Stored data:
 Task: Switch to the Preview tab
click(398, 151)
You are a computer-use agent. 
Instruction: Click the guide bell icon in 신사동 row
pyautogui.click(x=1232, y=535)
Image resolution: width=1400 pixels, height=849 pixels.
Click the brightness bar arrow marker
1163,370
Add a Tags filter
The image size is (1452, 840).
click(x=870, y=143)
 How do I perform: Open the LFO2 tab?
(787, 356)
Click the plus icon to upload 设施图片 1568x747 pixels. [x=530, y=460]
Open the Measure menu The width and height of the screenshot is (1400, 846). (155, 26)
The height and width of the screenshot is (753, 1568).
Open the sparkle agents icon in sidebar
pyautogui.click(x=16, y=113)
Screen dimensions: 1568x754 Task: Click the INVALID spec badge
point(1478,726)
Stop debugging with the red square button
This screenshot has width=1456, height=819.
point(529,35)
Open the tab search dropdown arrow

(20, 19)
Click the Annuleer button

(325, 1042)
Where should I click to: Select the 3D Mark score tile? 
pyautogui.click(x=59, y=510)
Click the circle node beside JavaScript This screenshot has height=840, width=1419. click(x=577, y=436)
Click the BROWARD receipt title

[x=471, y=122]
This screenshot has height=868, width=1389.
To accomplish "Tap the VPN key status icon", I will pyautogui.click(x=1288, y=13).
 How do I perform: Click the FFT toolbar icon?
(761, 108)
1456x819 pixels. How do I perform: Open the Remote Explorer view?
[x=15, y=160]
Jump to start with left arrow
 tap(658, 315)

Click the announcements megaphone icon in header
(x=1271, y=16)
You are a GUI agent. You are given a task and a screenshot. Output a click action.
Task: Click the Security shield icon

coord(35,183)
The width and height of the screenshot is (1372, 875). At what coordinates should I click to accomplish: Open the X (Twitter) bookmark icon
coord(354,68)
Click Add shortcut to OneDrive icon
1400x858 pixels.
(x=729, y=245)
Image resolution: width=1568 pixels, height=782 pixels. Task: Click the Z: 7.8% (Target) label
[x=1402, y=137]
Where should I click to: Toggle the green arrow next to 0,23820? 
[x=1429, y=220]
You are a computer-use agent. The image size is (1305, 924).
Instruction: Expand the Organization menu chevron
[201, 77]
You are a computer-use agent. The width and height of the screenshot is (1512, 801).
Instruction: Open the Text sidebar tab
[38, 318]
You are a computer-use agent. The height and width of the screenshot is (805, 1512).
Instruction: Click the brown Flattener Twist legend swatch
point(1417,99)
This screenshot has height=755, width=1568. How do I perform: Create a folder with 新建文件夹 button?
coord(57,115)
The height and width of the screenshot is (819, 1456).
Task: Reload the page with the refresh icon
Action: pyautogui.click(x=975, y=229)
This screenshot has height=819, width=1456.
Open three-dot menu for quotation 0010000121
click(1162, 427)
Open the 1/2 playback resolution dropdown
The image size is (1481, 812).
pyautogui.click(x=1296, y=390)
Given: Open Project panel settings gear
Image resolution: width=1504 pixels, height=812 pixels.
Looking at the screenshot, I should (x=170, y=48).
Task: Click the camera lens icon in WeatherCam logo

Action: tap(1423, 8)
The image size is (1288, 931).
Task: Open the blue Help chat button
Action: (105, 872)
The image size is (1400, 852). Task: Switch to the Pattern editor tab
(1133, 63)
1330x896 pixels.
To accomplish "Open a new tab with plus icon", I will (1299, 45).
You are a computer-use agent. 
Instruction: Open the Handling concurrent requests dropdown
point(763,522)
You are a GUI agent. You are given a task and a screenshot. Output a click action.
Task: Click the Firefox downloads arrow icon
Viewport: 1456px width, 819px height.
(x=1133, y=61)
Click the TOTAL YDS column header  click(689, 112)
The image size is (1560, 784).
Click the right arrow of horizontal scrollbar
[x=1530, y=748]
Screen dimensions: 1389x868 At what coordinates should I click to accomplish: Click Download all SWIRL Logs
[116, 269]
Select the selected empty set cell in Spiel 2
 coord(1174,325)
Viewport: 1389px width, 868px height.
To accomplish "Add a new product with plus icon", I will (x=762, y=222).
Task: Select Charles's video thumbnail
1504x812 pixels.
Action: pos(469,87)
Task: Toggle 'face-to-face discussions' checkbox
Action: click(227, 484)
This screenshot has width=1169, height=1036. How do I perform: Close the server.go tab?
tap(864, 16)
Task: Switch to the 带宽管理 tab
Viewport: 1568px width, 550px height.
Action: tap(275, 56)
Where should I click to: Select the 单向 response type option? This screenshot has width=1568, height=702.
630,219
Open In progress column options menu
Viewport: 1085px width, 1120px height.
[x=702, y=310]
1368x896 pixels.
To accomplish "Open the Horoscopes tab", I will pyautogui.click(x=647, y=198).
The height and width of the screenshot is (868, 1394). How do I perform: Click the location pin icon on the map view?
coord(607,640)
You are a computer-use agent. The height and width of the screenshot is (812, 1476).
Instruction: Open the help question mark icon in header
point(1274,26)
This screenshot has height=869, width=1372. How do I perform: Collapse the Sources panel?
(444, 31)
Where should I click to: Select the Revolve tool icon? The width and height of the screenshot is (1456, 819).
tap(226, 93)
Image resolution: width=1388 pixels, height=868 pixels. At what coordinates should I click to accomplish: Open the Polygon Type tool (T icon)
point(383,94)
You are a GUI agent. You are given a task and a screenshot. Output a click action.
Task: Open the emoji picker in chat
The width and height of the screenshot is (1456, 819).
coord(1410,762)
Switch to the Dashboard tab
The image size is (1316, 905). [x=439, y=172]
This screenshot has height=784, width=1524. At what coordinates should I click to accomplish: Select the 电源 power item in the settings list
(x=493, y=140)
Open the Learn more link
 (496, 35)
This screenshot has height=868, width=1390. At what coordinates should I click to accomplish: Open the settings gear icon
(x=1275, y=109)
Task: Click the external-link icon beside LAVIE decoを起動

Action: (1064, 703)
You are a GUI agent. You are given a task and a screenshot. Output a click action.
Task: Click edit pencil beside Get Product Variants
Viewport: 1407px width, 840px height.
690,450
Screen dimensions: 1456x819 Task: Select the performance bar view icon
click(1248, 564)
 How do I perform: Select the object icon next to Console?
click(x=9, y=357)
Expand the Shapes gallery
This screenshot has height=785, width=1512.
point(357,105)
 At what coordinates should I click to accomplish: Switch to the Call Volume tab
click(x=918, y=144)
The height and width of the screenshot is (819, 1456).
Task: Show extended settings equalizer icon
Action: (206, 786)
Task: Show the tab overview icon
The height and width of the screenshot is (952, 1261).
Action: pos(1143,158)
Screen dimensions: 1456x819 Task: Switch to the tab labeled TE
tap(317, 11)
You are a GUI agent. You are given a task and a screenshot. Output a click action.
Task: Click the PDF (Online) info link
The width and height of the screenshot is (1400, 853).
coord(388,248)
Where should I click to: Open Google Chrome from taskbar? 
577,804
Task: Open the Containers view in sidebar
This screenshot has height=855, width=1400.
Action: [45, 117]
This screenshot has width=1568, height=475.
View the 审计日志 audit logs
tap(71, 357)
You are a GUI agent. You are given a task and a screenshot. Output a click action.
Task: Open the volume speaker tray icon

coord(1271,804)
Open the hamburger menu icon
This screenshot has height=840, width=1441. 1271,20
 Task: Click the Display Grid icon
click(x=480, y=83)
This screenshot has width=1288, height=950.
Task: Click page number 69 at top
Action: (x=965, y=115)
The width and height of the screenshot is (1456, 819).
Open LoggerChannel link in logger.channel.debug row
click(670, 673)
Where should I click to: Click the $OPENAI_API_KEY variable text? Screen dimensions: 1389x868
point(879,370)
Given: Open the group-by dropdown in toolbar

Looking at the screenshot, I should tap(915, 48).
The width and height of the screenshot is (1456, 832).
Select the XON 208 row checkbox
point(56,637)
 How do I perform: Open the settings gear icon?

(Assignment):
Repeat every line of the records above exactly.

(Answer to the problem):
 Task: Switch to the Preview tab
click(398, 151)
You are a computer-use agent. 
Instruction: Click the guide bell icon in 신사동 row
pyautogui.click(x=1232, y=535)
Image resolution: width=1400 pixels, height=849 pixels.
Click the brightness bar arrow marker
1163,370
Add a Tags filter
The image size is (1452, 840).
click(x=870, y=143)
 How do I perform: Open the LFO2 tab?
(787, 356)
Click the plus icon to upload 设施图片 1568x747 pixels. [x=530, y=460]
Open the Measure menu The width and height of the screenshot is (1400, 846). (155, 26)
The height and width of the screenshot is (753, 1568).
Open the sparkle agents icon in sidebar
pyautogui.click(x=16, y=113)
Screen dimensions: 1568x754 Task: Click the INVALID spec badge
point(1478,726)
Stop debugging with the red square button
This screenshot has width=1456, height=819.
point(529,35)
Open the tab search dropdown arrow

(20, 19)
Click the Annuleer button

(325, 1042)
Where should I click to: Select the 3D Mark score tile? 
pyautogui.click(x=59, y=510)
Click the circle node beside JavaScript This screenshot has height=840, width=1419. click(x=577, y=436)
Click the BROWARD receipt title

[x=471, y=122]
This screenshot has height=868, width=1389.
To accomplish "Tap the VPN key status icon", I will pyautogui.click(x=1288, y=13).
 How do I perform: Click the FFT toolbar icon?
(761, 108)
1456x819 pixels. How do I perform: Open the Remote Explorer view?
[x=15, y=160]
Jump to start with left arrow
 tap(658, 315)

Click the announcements megaphone icon in header
(x=1271, y=16)
You are a GUI agent. You are given a task and a screenshot. Output a click action.
Task: Click the Security shield icon

coord(35,183)
The width and height of the screenshot is (1372, 875). At what coordinates should I click to accomplish: Open the X (Twitter) bookmark icon
coord(354,68)
Click Add shortcut to OneDrive icon
1400x858 pixels.
(x=729, y=245)
Image resolution: width=1568 pixels, height=782 pixels. Task: Click the Z: 7.8% (Target) label
[x=1402, y=137]
Where should I click to: Toggle the green arrow next to 0,23820? 
[x=1429, y=220]
You are a computer-use agent. The image size is (1305, 924).
Instruction: Expand the Organization menu chevron
[201, 77]
You are a computer-use agent. The width and height of the screenshot is (1512, 801).
Instruction: Open the Text sidebar tab
[38, 318]
You are a computer-use agent. The height and width of the screenshot is (805, 1512).
Instruction: Click the brown Flattener Twist legend swatch
point(1417,99)
This screenshot has height=755, width=1568. How do I perform: Create a folder with 新建文件夹 button?
coord(57,115)
The height and width of the screenshot is (819, 1456).
Task: Reload the page with the refresh icon
Action: pyautogui.click(x=975, y=229)
This screenshot has height=819, width=1456.
Open three-dot menu for quotation 0010000121
click(1162, 427)
Open the 1/2 playback resolution dropdown
The image size is (1481, 812).
pyautogui.click(x=1296, y=390)
Given: Open Project panel settings gear
Image resolution: width=1504 pixels, height=812 pixels.
Looking at the screenshot, I should (x=170, y=48).
Task: Click the camera lens icon in WeatherCam logo

Action: tap(1423, 8)
The image size is (1288, 931).
Task: Open the blue Help chat button
Action: (105, 872)
The image size is (1400, 852). Task: Switch to the Pattern editor tab
(1133, 63)
1330x896 pixels.
To accomplish "Open a new tab with plus icon", I will (1299, 45).
You are a computer-use agent. 
Instruction: Open the Handling concurrent requests dropdown
point(763,522)
You are a GUI agent. You are given a task and a screenshot. Output a click action.
Task: Click the Firefox downloads arrow icon
Viewport: 1456px width, 819px height.
(x=1133, y=61)
Click the TOTAL YDS column header  click(689, 112)
The image size is (1560, 784).
Click the right arrow of horizontal scrollbar
[x=1530, y=748]
Screen dimensions: 1389x868 At what coordinates should I click to accomplish: Click Download all SWIRL Logs
[116, 269]
Select the selected empty set cell in Spiel 2
 coord(1174,325)
Viewport: 1389px width, 868px height.
To accomplish "Add a new product with plus icon", I will (x=762, y=222).
Task: Select Charles's video thumbnail
1504x812 pixels.
Action: pos(469,87)
Task: Toggle 'face-to-face discussions' checkbox
Action: click(227, 484)
This screenshot has width=1169, height=1036. How do I perform: Close the server.go tab?
tap(864, 16)
Task: Switch to the 带宽管理 tab
Viewport: 1568px width, 550px height.
Action: tap(275, 56)
Where should I click to: Select the 单向 response type option? This screenshot has width=1568, height=702.
630,219
Open In progress column options menu
Viewport: 1085px width, 1120px height.
[x=702, y=310]
1368x896 pixels.
To accomplish "Open the Horoscopes tab", I will pyautogui.click(x=647, y=198).
The height and width of the screenshot is (868, 1394). How do I perform: Click the location pin icon on the map view?
coord(607,640)
You are a computer-use agent. The height and width of the screenshot is (812, 1476).
Instruction: Open the help question mark icon in header
point(1274,26)
This screenshot has height=869, width=1372. How do I perform: Collapse the Sources panel?
(444, 31)
Where should I click to: Select the Revolve tool icon? The width and height of the screenshot is (1456, 819).
tap(226, 93)
Image resolution: width=1388 pixels, height=868 pixels. At what coordinates should I click to accomplish: Open the Polygon Type tool (T icon)
point(383,94)
You are a GUI agent. You are given a task and a screenshot. Output a click action.
Task: Open the emoji picker in chat
The width and height of the screenshot is (1456, 819).
coord(1410,762)
Switch to the Dashboard tab
The image size is (1316, 905). [x=439, y=172]
This screenshot has height=784, width=1524. At what coordinates should I click to accomplish: Select the 电源 power item in the settings list
(x=493, y=140)
Open the Learn more link
 (496, 35)
This screenshot has height=868, width=1390. At what coordinates should I click to accomplish: Open the settings gear icon
(x=1275, y=109)
Task: Click the external-link icon beside LAVIE decoを起動

Action: (1064, 703)
You are a GUI agent. You are given a task and a screenshot. Output a click action.
Task: Click edit pencil beside Get Product Variants
Viewport: 1407px width, 840px height.
690,450
Screen dimensions: 1456x819 Task: Select the performance bar view icon
click(1248, 564)
 How do I perform: Select the object icon next to Console?
click(x=9, y=357)
Expand the Shapes gallery
This screenshot has height=785, width=1512.
point(357,105)
 At what coordinates should I click to accomplish: Switch to the Call Volume tab
click(x=918, y=144)
The height and width of the screenshot is (819, 1456).
Task: Show extended settings equalizer icon
Action: (206, 786)
Task: Show the tab overview icon
The height and width of the screenshot is (952, 1261).
Action: pos(1143,158)
Screen dimensions: 1456x819 Task: Switch to the tab labeled TE
tap(317, 11)
You are a GUI agent. You are given a task and a screenshot. Output a click action.
Task: Click the PDF (Online) info link
The width and height of the screenshot is (1400, 853).
coord(388,248)
Where should I click to: Open Google Chrome from taskbar? 
577,804
Task: Open the Containers view in sidebar
This screenshot has height=855, width=1400.
Action: [45, 117]
This screenshot has width=1568, height=475.
View the 审计日志 audit logs
tap(71, 357)
You are a GUI agent. You are given a task and a screenshot. Output a click action.
Task: Open the volume speaker tray icon

coord(1271,804)
Open the hamburger menu icon
This screenshot has height=840, width=1441. 1271,20
 Task: Click the Display Grid icon
click(x=480, y=83)
This screenshot has width=1288, height=950.
Task: Click page number 69 at top
Action: (x=965, y=115)
The width and height of the screenshot is (1456, 819).
Open LoggerChannel link in logger.channel.debug row
click(670, 673)
Where should I click to: Click the $OPENAI_API_KEY variable text? Screen dimensions: 1389x868
point(879,370)
Given: Open the group-by dropdown in toolbar

Looking at the screenshot, I should tap(915, 48).
The width and height of the screenshot is (1456, 832).
Select the XON 208 row checkbox
point(56,637)
 How do I perform: Open the settings gear icon?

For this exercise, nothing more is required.